» **TEXT SHOWN**:
····················

Repository Structure

├── benchmarks/          # Scripts to run baseline frameworks (VF3, CuTS, GSI)
├── build/               # SIGMo build destination (directory is auto-generated)
├── data/                # Input molecule data and generated formats
├── library/             # SIGMo library
├── out/                 # Output results (auto-generated)
├── scripts/             # Framework launchers, SLURM scripts, and utility scripts
├── 1_build.sh           # Build script for frameworks and SIGMo
├── 2_init.sh            # Dataset conversion and initialization
├── 3_run.sh             # Unified runner for all experiments
├── 4_produce_plot.ipynb # Jupyter notebook to generate evaluation plots

Quick Start

Requirements

The following core software is required to build and run SIGMo:

  • Intel oneAPI Base Toolkit 2025.1.0 – you can use any installer method, e.g., offline/online installer, apt or yum package manager
  • CUDA toolkit (12.3) with Codeplay plug-in matching the oneAPI version if running tests on NVIDIA GPU – required for SIGMo assessment
  • ROCm (7.0.0) with Codeplay plug-in matching the oneAPI version if running tests on AMD GPU
  • Python ≥ 3.9 – Packages are defined in scripts/requirements.txt and will be installed automatically
  • CMake ≥ 3.10
  • g++ 11.4.0 – different versions may lead to a fail during compilation
  • git – for cloning repositories and submodules
  • NVIDIA DCGM and NVIDA NCU – optional, but required for GPU metrics collection

For multi-node experiments, the following additional software is required:

  • SLURM – for job scheduling
  • zstd – for ZINC dataset decompression
  • Intel MPI Library 2021.11 – it comes with Intel oneAPI Base Toolkit

Installing oneAPI

You can install Intel oneAPI Base Toolkit using the official guide. The recommended way is to use the online installer, which will download the required components during installation. Alternatively, you can use the offline installer if you have a stable internet connection. After downloading the installer, run it with the following command:

sudo sh ./intel-oneapi-base-toolkit-2025.2.0.592.sh -a --silent --eula accept

This will install the oneAPI Base Toolkit in the default location (/opt/intel/oneapi). Alternatively, you can install it in your home directory by running the installer without sudo.

····················

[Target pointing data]
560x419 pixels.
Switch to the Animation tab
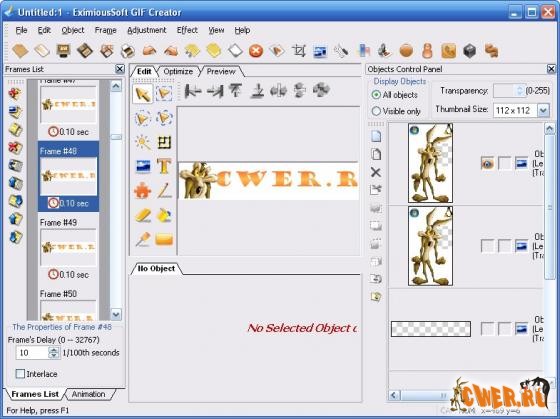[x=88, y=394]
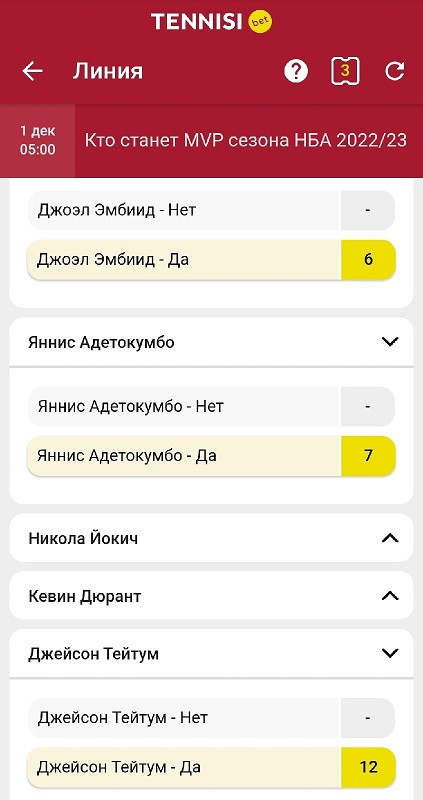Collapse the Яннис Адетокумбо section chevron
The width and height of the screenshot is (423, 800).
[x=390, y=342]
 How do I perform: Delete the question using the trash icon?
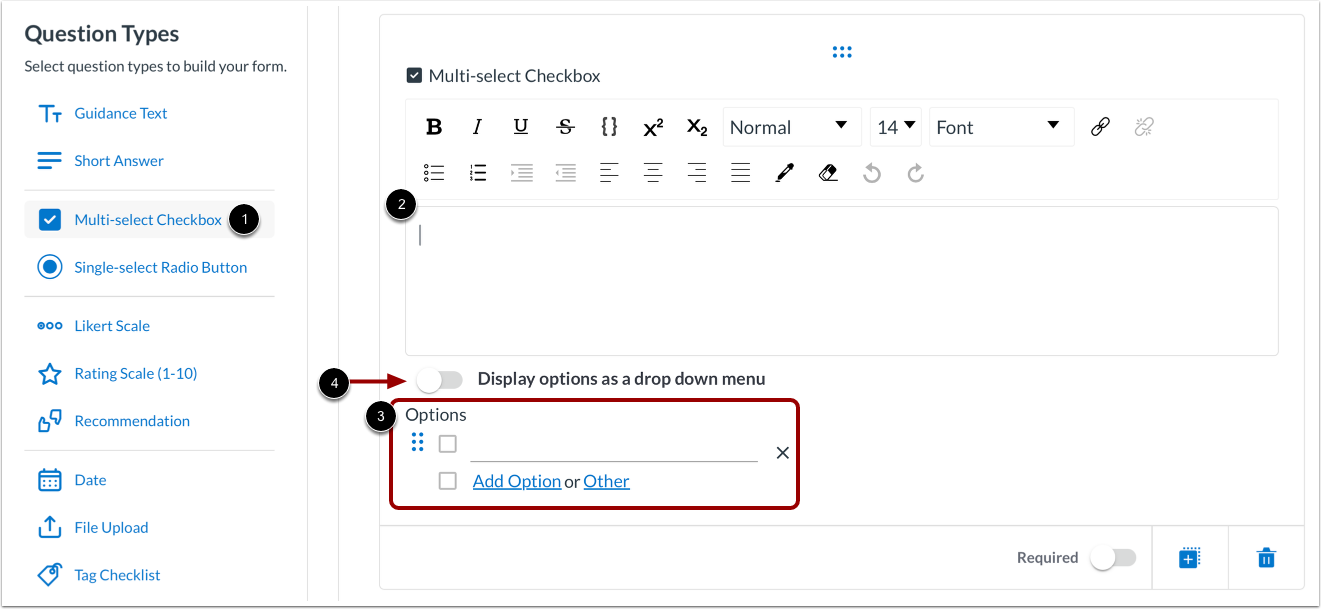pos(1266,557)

····················

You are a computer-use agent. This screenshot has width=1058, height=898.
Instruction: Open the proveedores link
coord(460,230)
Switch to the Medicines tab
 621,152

····················

» **SHORT PROBLEM 1**:
Which version of g++ does the SIGMo setup text list as required?
» **SHORT PROBLEM 2**:
Print the entries from the line with "560x419 pixels." to the line with "pos(1266,557)", both included, leaving out the pictures.

» **FULL ANSWER 1**:
g++ 11.4.0

» **FULL ANSWER 2**:
560x419 pixels.
Switch to the Animation tab
[x=88, y=394]
Collapse the Яннис Адетокумбо section chevron
The width and height of the screenshot is (423, 800).
[x=390, y=342]
 How do I perform: Delete the question using the trash icon?
pos(1266,557)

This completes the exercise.